[Mlir-commits] [mlir] [OpenMP][MLIR] Add omp.distribute op to the OMP dialect (PR #67720)

Thu Nov 16 17:30:40 PST 2023

jsjodin wrote:

> > I was originally thinking about other regular operations, however considering that there might be transformation ops there could be other ops than just a omp.canonical_loop inside a omp.distribute region.
> > ```
> > omp.distribute {
> >    %cli = omp.cli
> >    canonical_loop ... %cli
> >    omp.tile(%cli, ... )
> > }
> > ```
> > 
> > 
> >     
> >       
> >     
> > 
> >       
> >     
> > 
> >     
> >   
> > Also with the original proposal for omp.canonical_loop this would be possible.
> 
> Yes, but it will still apply to the first canonical loop or generated loop.
> 
> The possible issues, that I can think of if we lose the association with the loop are: -> Handling of lastprivate. It would be difficult to do this in a delayed fashion (at OpenMPTranslation time). -> Handling of collapse. How do you propose to handle this?
> 
The loops that distribute refer to don't exist until after the loop transformations have been performed, and if the loop transformations happen at the OpenMPTranslation and this is an issue for handling of lastprivate, it will be a problem no matter what solution we pick unless the loop transformations happen earlier in the compiler.

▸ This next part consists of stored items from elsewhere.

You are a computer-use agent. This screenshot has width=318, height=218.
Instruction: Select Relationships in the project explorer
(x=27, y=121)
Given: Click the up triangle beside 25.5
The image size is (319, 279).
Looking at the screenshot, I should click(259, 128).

I think perhaps a single version of distribute is not enough to represent what we need. The distribute construct may have to be split up into a CLI version op, or wrapper op and additionally a lower level representation which would be attributes on the loop ops. I believe it should always be possible at the loop level to determine if some iteration should be executed on a specific thread or not, so adding an attribute should be enough (plus adding the clauses that were part of the distribute) information. 

The problem I see is that it will not be possible (or very convoluted) to directly generate code with omp.distribute higher up in the chain of CLIs, since at the time of generating code for the loops (e.g. omp.wsloop) we need to know if distribute is present or not. As you mention, the association is broken at that point and unless that information is propagated down or scanned upward in the chain of CLIs, or the region hierarchy in the case of this PR, it is not possible to generate code without non-local information in either solution. I think the only alternative would be to do the loop transformations in MLIR and convert the omp.distribute op into attributes on the loop operations.

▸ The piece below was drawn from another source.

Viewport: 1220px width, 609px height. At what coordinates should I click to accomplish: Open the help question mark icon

> Also, is it guaranteed that the OpenMP runtime call generation for `distribute` do not need to know the bounds and loop control of the loop?

For the target device codegen, distribute is part of the generation for the loop, so it is just a different function call than the non-distribute version. There is no way to generate code for 'distribute' in isolation.

Would it make sense to implement a more minimal solution to handle simple distribute uses for now by adding a attribute to omp.wsloop and have the frontend handle distribute? 

https://github.com/llvm/llvm-project/pull/67720